Intel
The idea, Microsoft and the companies say, is to convince those many PC owners who have had their computers for the last four or five years that it's time to upgrade by showing off how far laptops and desktops have come.
If those ads convince would-be buyers to skip over Apple's Mac, so much the better.
But Microsoft's stable of PC manufacturers are setting themselves up for an impossible war on two fronts.
On one hand, they're fighting the fact that cheaper mobile devices - smartphones and tablets - are taking the place of the PC for many people, for many functions. On the other hand, they're trying to steal market share from Apple, which sells high-end computers that make up only 6 percent of the personal computing market anyway.
Only Microsoft can win this war.
Mobile on the low end
You have to feel for the PC manufacturers. Thanks to stuff like touchscreens, better batteries, and crazy-sharp screens, computers today are a lot different than the computers of a half-decade ago.
But a lot of people don't realize this. That's because in the last five years or so, consumers have been moving away from the traditional mouse-and-keyboard computing approach, and towards cheaper smartphones and tablets.
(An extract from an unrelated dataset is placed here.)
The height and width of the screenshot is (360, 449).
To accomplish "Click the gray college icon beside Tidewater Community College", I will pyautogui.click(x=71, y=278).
A mobile device is now the primary computer in many homes. In offices and dorm rooms, a laptop with a keyboard and mouse is par for the course. But in many households, an iPhone or Kindle Fire tablet is all people need.
Microsoft
So the problem isn't necessarily that Windows laptops are bad (though there is certainly room for improvement, especially on low-end models). It's that Windows itself matters less and less.
But where Microsoft's PC manufacturers are betting everything on hardware, Microsoft is future-proofing its business with subscription services that work on any device, no matter what happens to the PC market.
These PC makers don't have that luxury.
The Mac on the high end
For a long time, Apple's Mac has bucked the PC market trend by growing sales.
But Apple only accounted for 6% of the total PC market at the end of 2014, and Mac sales are slowing down for the first time in years.
Apple is fine with this niche market because it has no competition - it's the only company that makes computers running its OS X operating system, which has a distinctly different user experience than Windows. As a result, it can get away with charging relatively high prices for Macs, and plow some of the proceeds back into making new cutting-edge hardware features.
But the Windows PC market is split between Lenovo, Dell, HP, Asus, Acer, and everyone else. So even if this ad campaign steals away every single Mac customer, each vendor would probably only get a slight uplift in their sales. They're all fighting for a bigger piece of a shrinking pie.
The brutal competition between PC makers is why Microsoft made the Surface tablet and the Surface Book laptop in the first place: Its partners are so focused on cost-control to squeeze the last drops of profit from a shrinking market, Microsoft believes they don't have enough financial incentive to drive the overall PC market forward. Microsoft obviously felt the need to lead the way into the future.
If that leadership translates into a profitable hardware business for Microsoft, so much the better.
The fact that all of these business rivals teamed up for an advertising push shows that they understand the situation. But the light at the end of the tunnel may simply be an approaching train.